▶ **Travail demandé**
- A) Recopiez fidèlement, dans le texte fourni, le passage qui va de « Ancien Premier ministre » jusqu'à « le 15 mai ? ».
- B) Répondez aux questions suivantes d'après le texte fourni.
(i) Quelle formation politique Soumana Sako préside-t-il ?
(ii) Depuis quand la démocratie malienne est-elle en construction ?
(iii) À quelle date la signature de l'Accord de paix est-elle prévue ?

▶ **Texte fourni**
= = = =

Ancien Premier ministre malien, de la transition Soumana Sako est un des artisans de la démocratie malienne, en construction depuis mars 1991. L’heure est à une refondation, un tournant de notre histoire, dans lequel son modelage compte. Acteur politique, président de la CNAS-Faso Hèrè, Soumana Sako répond sans détour aux questions de votre quotidien. Il prône la convocation d’un véritable Congrès Extraordinaire du Peuple malien qui aborde les grandes questions relatives à la refondation démocratique de l’Etat, à la crise du Nord. Mais pour lui, cette rencontre ne doit pas prendre en compte « le rebelle professionnel Iyad Ag Ghaly
Que pensez-vous du processus de paix avec la reprise de la guerre entre les parties au nord du Mali ( Menaka, Goundam, Lere, Diré…) alors que la signature de l’Accord de paix est prévue le 15 mai ?

= = = =

▶ **Extrait de données**
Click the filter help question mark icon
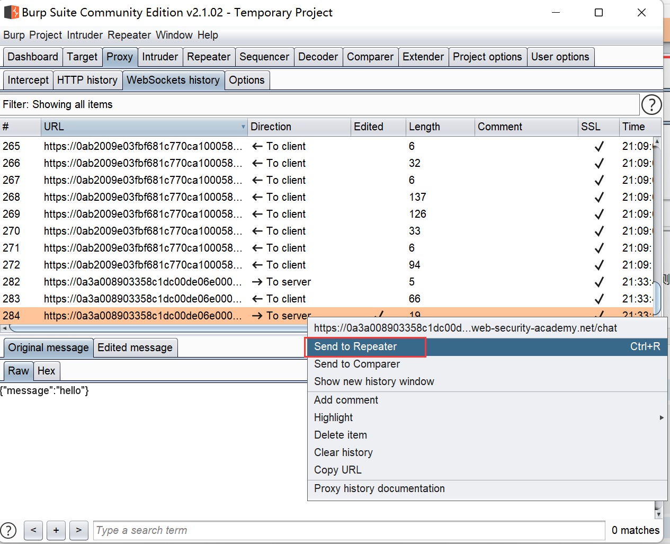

= = = =

▶ **Réponses attendues**
- A)
Ancien Premier ministre malien, de la transition Soumana Sako est un des artisans de la démocratie malienne, en construction depuis mars 1991. L’heure est à une refondation, un tournant de notre histoire, dans lequel son modelage compte. Acteur politique, président de la CNAS-Faso Hèrè, Soumana Sako répond sans détour aux questions de votre quotidien. Il prône la convocation d’un véritable Congrès Extraordinaire du Peuple malien qui aborde les grandes questions relatives à la refondation démocratique de l’Etat, à la crise du Nord. Mais pour lui, cette rencontre ne doit pas prendre en compte « le rebelle professionnel Iyad Ag Ghaly
Que pensez-vous du processus de paix avec la reprise de la guerre entre les parties au nord du Mali ( Menaka, Goundam, Lere, Diré…) alors que la signature de l’Accord de paix est prévue le 15 mai ?

- B)
(i) La CNAS-Faso Hèrè.
(ii) Depuis mars 1991.
(iii) Le 15 mai.